Since QAOA is an approximation method I would assume it is impossible to find the global minimum each time but others seem to disagree...
There's a difference between
- being guaranteed to find the global optimum;
- being guaranteed to be able to find the global optimum;
- being able to find the global optimum.
QAOA falls in the last two categories. If its number of steps is large enough, you're guaranteed that the optimal solution can be reached (but not that it will!). With a small number of steps, you may find the optimal solution, but you're not even sure that it can actually be reached. In all cases, because of how QAOA was designed, there is no guarantee that it will find the global optimum.
Background: the adiabatic theorem
Originally, there was the adiabatic theorem. In order to use it, we encode our problem into a Hamiltonian $H_p$ and we move it slowly enough to the Hamiltonian $H_s$ that encode our solution. The solution we're interested about is a ground state of this Hamiltonian.
Now, the adiabatic theorem essentially tells you that if you start in a ground state $|\psi\rangle$ of $H_p$ and make the system evolve slowly enough to $H_s$, then the final state will be close to a ground state of the final Hamiltonian $H_s$, which represents our desired solution.
So, in order to do it, we first choose a number of steps $N$ and during iteration number $i$ we apply some gates so that our Hamiltonian becomes:
$$\frac{N-i}{N}H_p+\frac{i}{N}H_c.$$
In order to do so approximately, we apply the operator $U\left(H_p, \frac{N-i}{N}\right)U\left(H_s, \frac{i}{N}\right)$, with:
$$U(H, t)=\mathrm{e}^{-\mathrm{i}tH}.$$
But in order for the adiabatic theorem to apply, the discretization must be fine, that is, $N$ must be very large, which isn't convenient, as it accumulates errors as time goes. But assuming everything goes well, you are guaranteed to find the optimal solution to your problem. And just to sum up, the operator that you end up applying is:
$$U\left(H_s, 1\right)U\left(H_p, \frac{1}{N}\right)U\left(H_s, \frac{N-1}{N}\right)\cdots U\left(H_p, \frac{N-1}{N}\right)U\left(H_s, \frac{1}{N}\right)$$
Moving back to QAOA
The idea behind QAOA is basically:
That chain of operators is quite long, let's take a shorter one. But since we restrict the algorithm, let us give it more freedom by allowing it to choose the angles in the unitaries.

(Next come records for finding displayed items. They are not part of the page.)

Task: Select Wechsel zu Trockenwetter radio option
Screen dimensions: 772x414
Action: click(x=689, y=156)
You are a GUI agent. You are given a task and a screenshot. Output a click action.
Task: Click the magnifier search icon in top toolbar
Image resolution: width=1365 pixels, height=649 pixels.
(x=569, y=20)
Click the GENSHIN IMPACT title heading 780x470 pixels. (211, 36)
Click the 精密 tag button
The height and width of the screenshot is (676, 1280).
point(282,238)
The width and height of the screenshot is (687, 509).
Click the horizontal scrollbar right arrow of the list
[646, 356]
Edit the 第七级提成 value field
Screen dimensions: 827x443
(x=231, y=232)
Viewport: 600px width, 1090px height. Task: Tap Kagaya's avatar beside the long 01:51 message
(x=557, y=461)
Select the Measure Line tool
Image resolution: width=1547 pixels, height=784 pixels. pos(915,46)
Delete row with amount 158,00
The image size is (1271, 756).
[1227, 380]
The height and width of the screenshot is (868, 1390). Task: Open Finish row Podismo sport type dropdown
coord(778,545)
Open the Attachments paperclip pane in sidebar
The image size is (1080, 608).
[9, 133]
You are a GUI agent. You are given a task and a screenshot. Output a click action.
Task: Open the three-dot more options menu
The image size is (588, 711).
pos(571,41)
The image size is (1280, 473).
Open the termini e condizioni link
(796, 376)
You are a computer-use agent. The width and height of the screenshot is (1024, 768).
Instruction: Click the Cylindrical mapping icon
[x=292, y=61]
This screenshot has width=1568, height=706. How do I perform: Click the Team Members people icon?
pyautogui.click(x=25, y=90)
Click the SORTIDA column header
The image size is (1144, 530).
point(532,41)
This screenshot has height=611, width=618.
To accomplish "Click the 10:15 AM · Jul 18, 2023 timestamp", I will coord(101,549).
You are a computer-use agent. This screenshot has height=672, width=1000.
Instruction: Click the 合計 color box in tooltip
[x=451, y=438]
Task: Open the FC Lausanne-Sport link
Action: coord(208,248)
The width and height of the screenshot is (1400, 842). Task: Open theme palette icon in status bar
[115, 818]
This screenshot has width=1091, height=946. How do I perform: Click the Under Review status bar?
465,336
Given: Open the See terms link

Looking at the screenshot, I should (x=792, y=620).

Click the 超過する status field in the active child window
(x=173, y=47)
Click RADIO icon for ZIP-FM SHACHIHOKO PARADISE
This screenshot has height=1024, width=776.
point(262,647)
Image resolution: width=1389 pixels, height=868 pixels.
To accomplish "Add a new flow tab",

And you have QAOA. You can easily see that be doing so, you no longer have a guarantee to find the global optimum, you just make a guess that a shorter sequence of unitaries with arbitrary angles can do the job. Fundamentally, you can see QAOA as a generalization of the adiabatic method described above: take the number of steps to be large enough and the optimization may be able to find back the angles describing the slow evolution. But that's not the point: our goal is to have a small number of steps, so that we can actually implement it.
Of course, this begs the question:
Why on earth would this work?
Followed by:
Why on earth does this work?!
To which I answer... I don't know (and if I'm not mistaken, that's also the case of most people). Intuitively, you just have an algorithm with quite a lot of freedom, since you allowed arbitrary angles in your unitaries. So surely, with enough freedom, you've got to get a good result at some point. And it's not like the cost function defined over the parameters (that are, the angles) is random: it's at least definitely continuous. Since we have some tools allowing us to find approximate solutions for such optimization problems, we just launch them at this black-box problem and they do their job.
And here you have QAOA. To sum up:
- QAOA is inspired by the adiabatic theorem, that allows to find the global optimum of the problem you're considering.
- With enough steps, QAOA is guaranteed to be able to find the optimal solution, since it generalizes the adiabatic theorem, but there is no guarantee that the classical optimization over the angles will find this optimum (in fact, with too much steps, you'll have too much parameters and thus won't probably find the global optimum).
- With a few number of steps, you still have some freedom so you can have some hope that you'll find a good enough solution.